Sermon by Rev Sydney Maitland for Sunday 25 November 2018.
I think that one of the first prayers I learned as a child was ‘Gentle Jesu, meek and mild, look upon this little child.’ I can’t remember how it went on, but the point was there – the image of Jesus as meek, mild and quite inoffensive.
Later on we encountered the Suffering Servant, friend of the poor, healer of the sick and reconciler of outcasts. Naturally we all came to know Jesus as Him crucified, and yes we accepted Him as being risen from the dead, but event His ascension to heaven was a bit sketchy and anyway the Feast of the Ascension was on a Thursday and not a Sunday.
We all had a fairly good idea of God as creator and judge, issuing laws to be obeyed, and much of our early contact with Christianity consisted of long lists of prohibitions and obligations.
But life lived in the forgiveness of sins and in a personal fellowship with Jesus Christ? Far too personal and evangelical, so we don’t do that sort of thing here. And life to be lived in the power of the Holy Spirit? Definitely not.
So our celebration of Christ the King is something of a surprise. Christ in glory may be part of the picture but Christ who will come again in the clouds of heaven is not really on the agenda.
But here it is – the acknowledgement and celebration of Jesus as King of Kings and Lord of Lords, before we come to the mystery of His birth as we celebrate Christmas.
And here we come to Jesus thinking of the glory He had before He was formed in the body of His mother, and then the glory He resumed when He ascended to heaven.
It is not quite the same glory, for now Jesus is betrayed, denied, humiliated, flogged, crucified, and stripped of all that He had possessed. And the Glorified Jesus still bears those scars, which He accepted willingly for the sins that you and I have committed.
Now Jesus’ love is a wounded love and His glory is a wounded glory. But equally His glory is something far beyond the imagination of our stars of stage and screen, of the courts of law and politics and business.
It does not consist of what Jesus has but what He is and what He has become.
It is a new kind of glory vested in Him by God His Father, and this is a glory of a wholly different order to that which any human agency can contrive.
It has nothing to do with fancy baubles and decorations, and its titles are those bestowed on Him by iHH
His Father. These are the titles of eternity and of a majestic holiness, unknown and unknowable in the whole of human history.

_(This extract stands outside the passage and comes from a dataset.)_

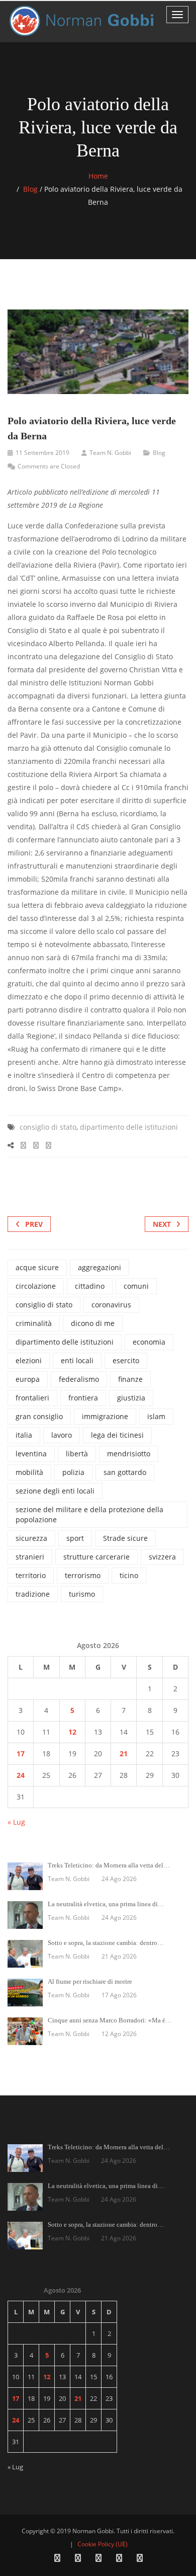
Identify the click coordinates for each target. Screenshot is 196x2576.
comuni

They are as different from human wisdom as nuclear weapons are from bows and arrows, or as garden sheds are from the metropolises and conurbations of the world.
But this is the same Jesus who has given us that command: go and make disciples, baptize them, bestow on them what the world could never even imagine for them:
The foulest sinners forgiven and the most desperate losers in society given new freedom and dignity. The most pathetic renewed in the power of the Holy Spirit.
Preach the gospel and heal the sick. Bring to the world that which it rejects most viciously: the forgiveness of sins and the gift of salvation that is never and can never be earned.
Now we have a dynamic in which God desires to meet people within the details of their own lives, in the most intimate griefs and guilt, which can never be spoken of to others.
It is the place of the deepest condemnation that Christ the King desires to enter and bring His healing and mercy and forgiveness.
Where we encounter setbacks and rejection then we are invited to bring them before that same King of Kings.
He sends us out as His ambassadors, with authority to speak for Him and with His words. That is why the gospel message is so despised and rejected in sophisticated society and among cultured people.
It is opposed by every kind of relative morality and comparative religion and multiculturalism.
But we did not invent this message and its majesty and wonder are far beyond anything that we could contrive.
Nevertheless, we are entrusted with it, and some are called to give their lives wholly to proclaiming it. But all of us have a story to tell, and a personal encounter with Jesus Christ to celebrate.
This brings me back to Jesus Christ as Christ the King. It is for this situation that He prayed for us:
“The glory which You have given Me I have given them, that they may be one, just as we are One: I in them and You in Me, that they may know that You have sent Me, and have loved them as You have loved Me.” (Jn 17: 22-23)
Nothing else and certainly nothing less.